The prevention of restenosis in vivo with a VEGF gene and paclitaxel co-eluting stent.

Long-term clinical studies of drug-eluting stents (DES) have reported high incidence of late thrombosis. Given the growing concern over the clinical application of this technology, we have developed a stent coated with bi-layered PLGA nanoparticles (BL-PLGA NPs) containing VEGF plasmid in the outer layer and paclitaxel (PTX) in the inner core (VEGF/PTX NPs). We hypothesized that early release of VEGF gene would promote re-endothelialization, while slow release of PTX would suppress smooth muscle cell proliferation. Using Fc plasmid as a reporter gene, we observed that Fc/PTX NPs successfully expressed Fc protein, but did not show cytotoxicity or anti-proliferative effect during the first 7 days in cell culture. In contrast, PTX NPs showed strong anti-proliferative effect staring from day 1 in culture, suggesting sequential release of gene and PTX from the BL-PLGA NPs. In vivo effects of the treated stent were assessed in mini-swines.
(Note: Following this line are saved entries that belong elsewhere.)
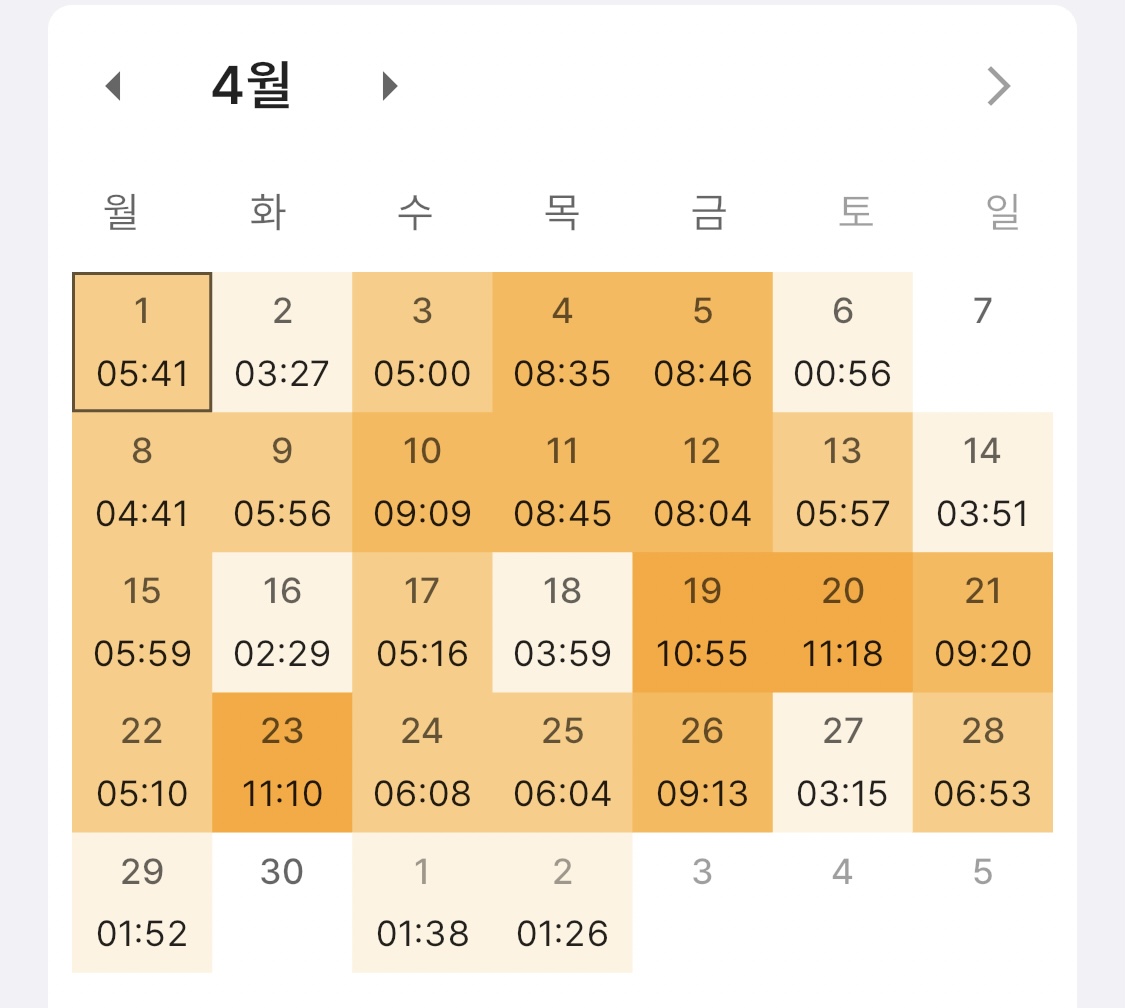Select April 5 with 08:46
Image resolution: width=1125 pixels, height=1008 pixels.
coord(702,342)
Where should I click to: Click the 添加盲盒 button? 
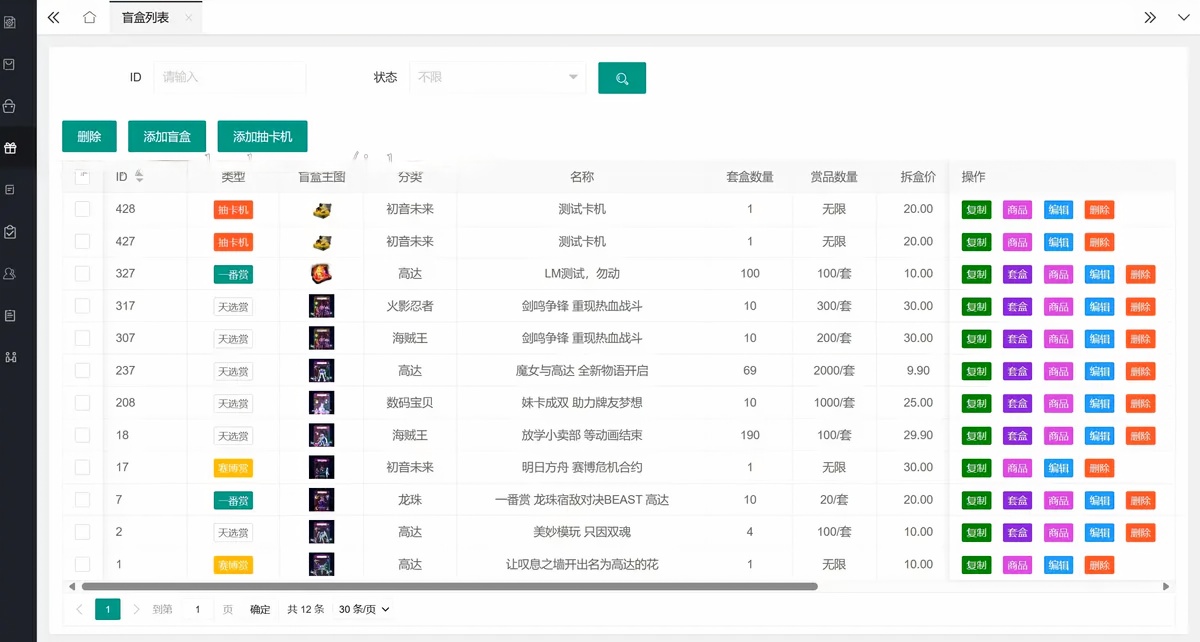166,137
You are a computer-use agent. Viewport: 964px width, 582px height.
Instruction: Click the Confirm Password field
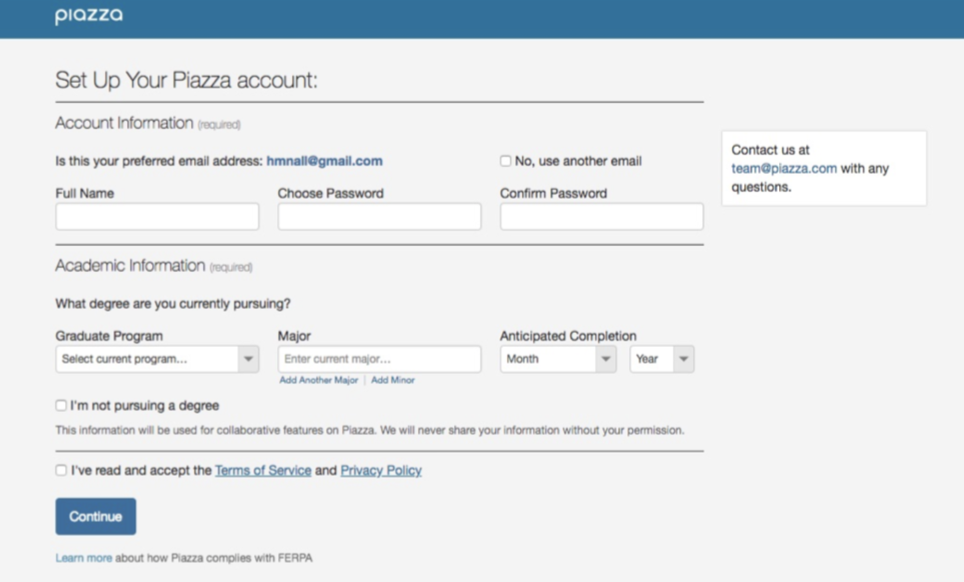tap(601, 217)
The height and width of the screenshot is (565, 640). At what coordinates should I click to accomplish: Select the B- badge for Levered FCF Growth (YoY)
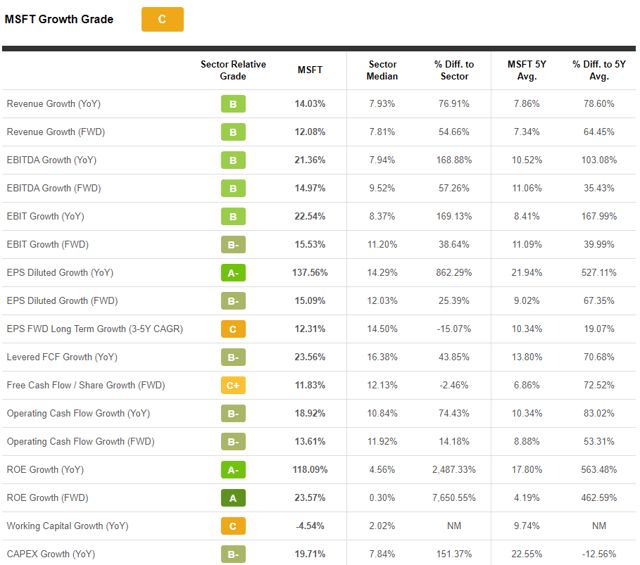233,357
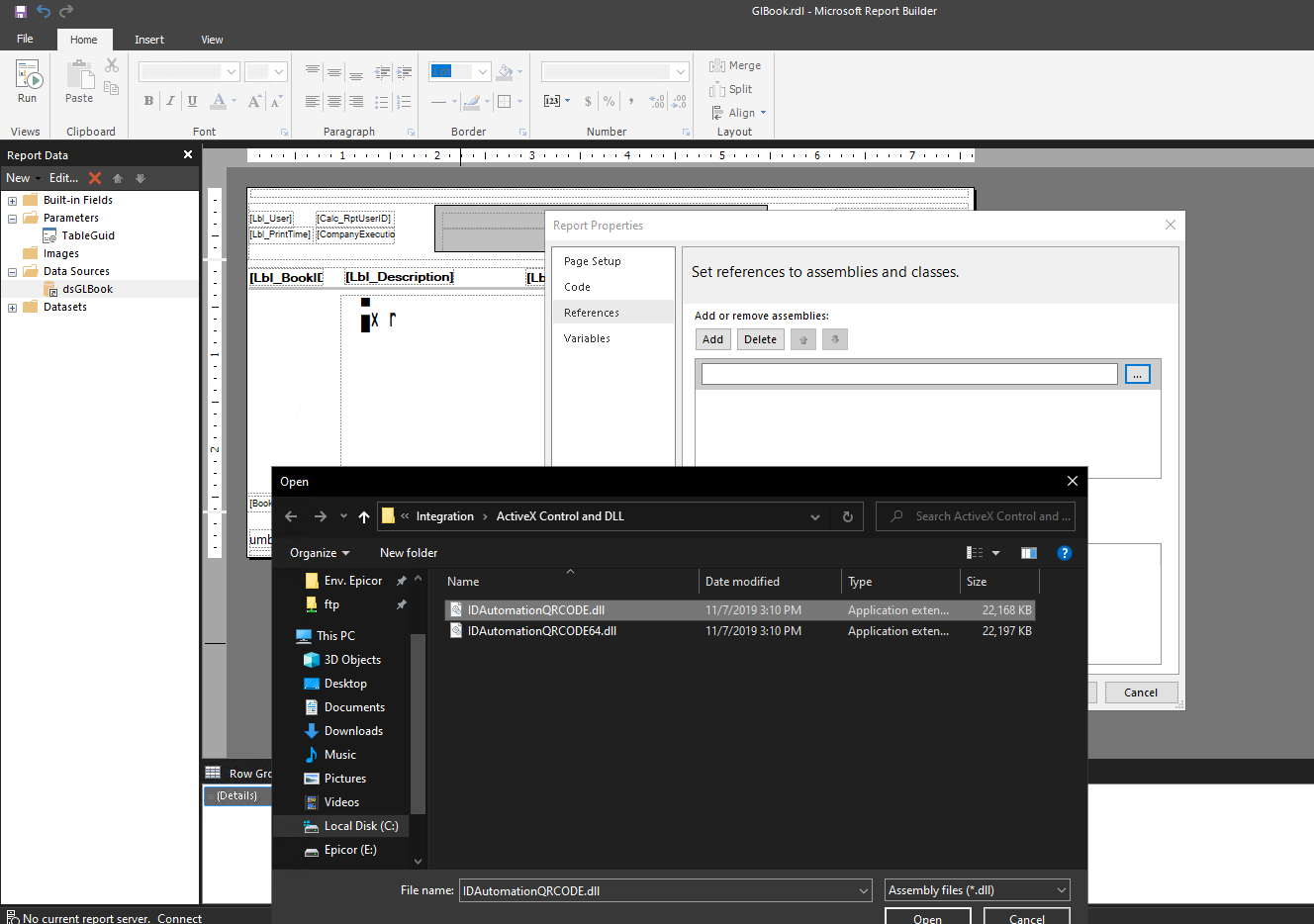Viewport: 1314px width, 924px height.
Task: Click New folder in Open dialog
Action: tap(408, 553)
Implantation of GFP/PTX NP-coated stents revealed efficient local GFP gene transfection at day 7. VEGF/PTX NP-coated stents showed complete re-endothelialization and significantly suppressed in-stent restenosis after 1 month compared to commercial DES. In conclusion, the VEGF/PTX NP-coated stents promote early endothelium healing while inhibit smooth muscle cell proliferation through sequential release of the VEGF gene and paclitaxel.